*Problem requirements*. Copy the rows below word for word, omitting the pictures.

*Source material*.

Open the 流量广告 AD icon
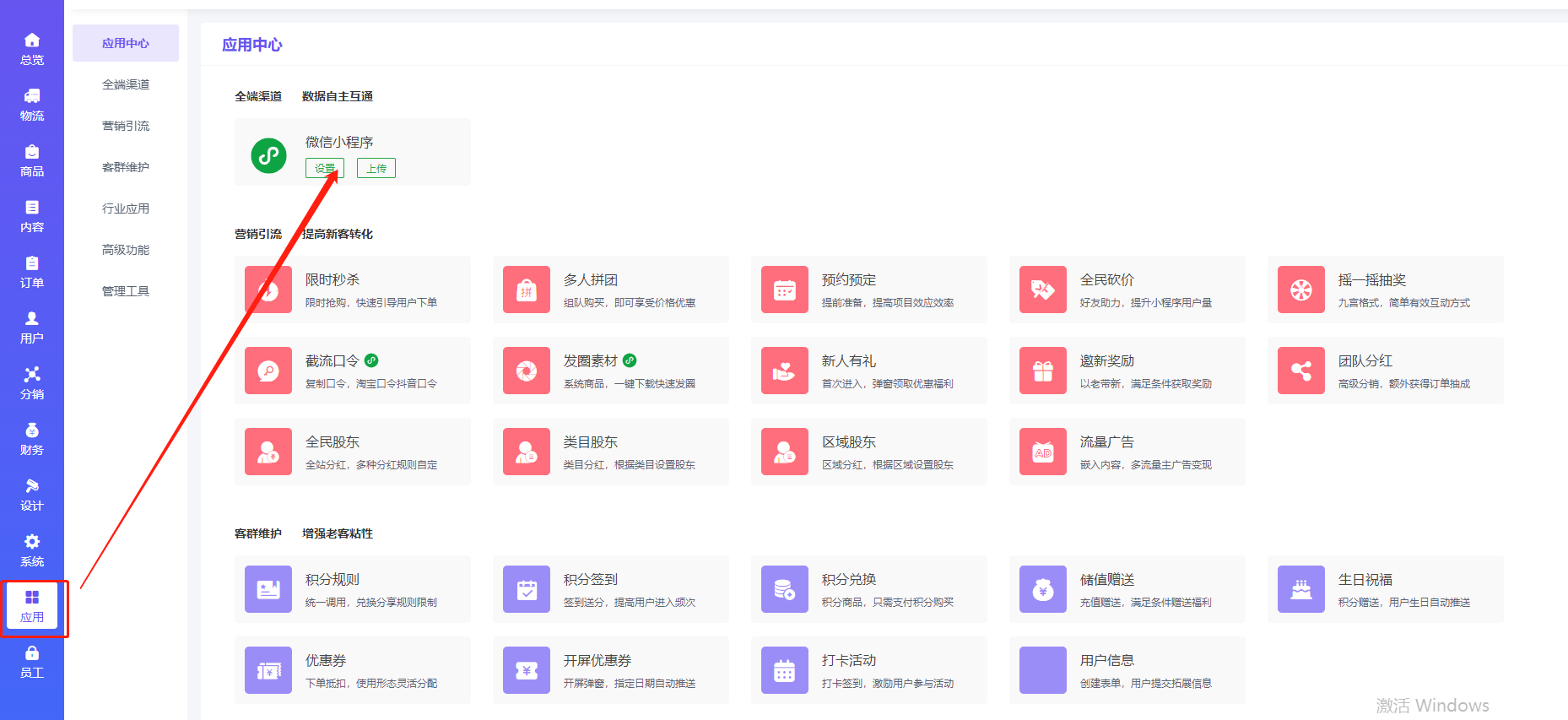 pos(1043,452)
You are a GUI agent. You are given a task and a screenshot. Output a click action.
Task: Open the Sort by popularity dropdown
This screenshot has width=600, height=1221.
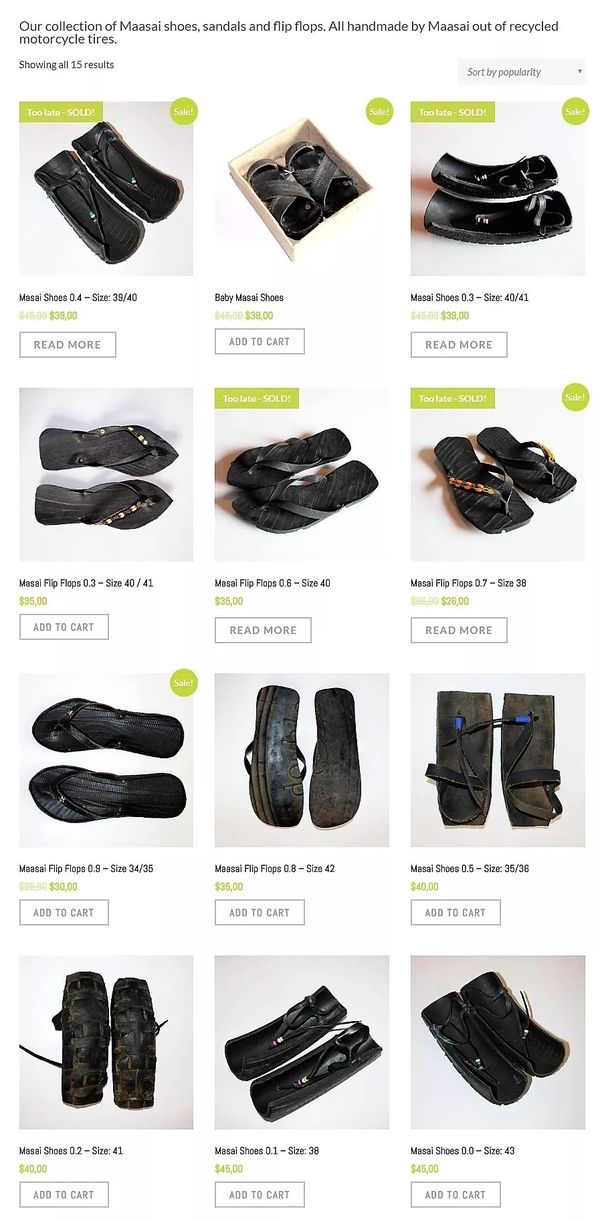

*Response*.
Open the 流量广告 AD icon
 pos(1043,452)
You are a GUI agent. You are given a task and a screenshot. Output a click action.
Task: Open the Sort by popularity dropdown
This screenshot has width=600, height=1221.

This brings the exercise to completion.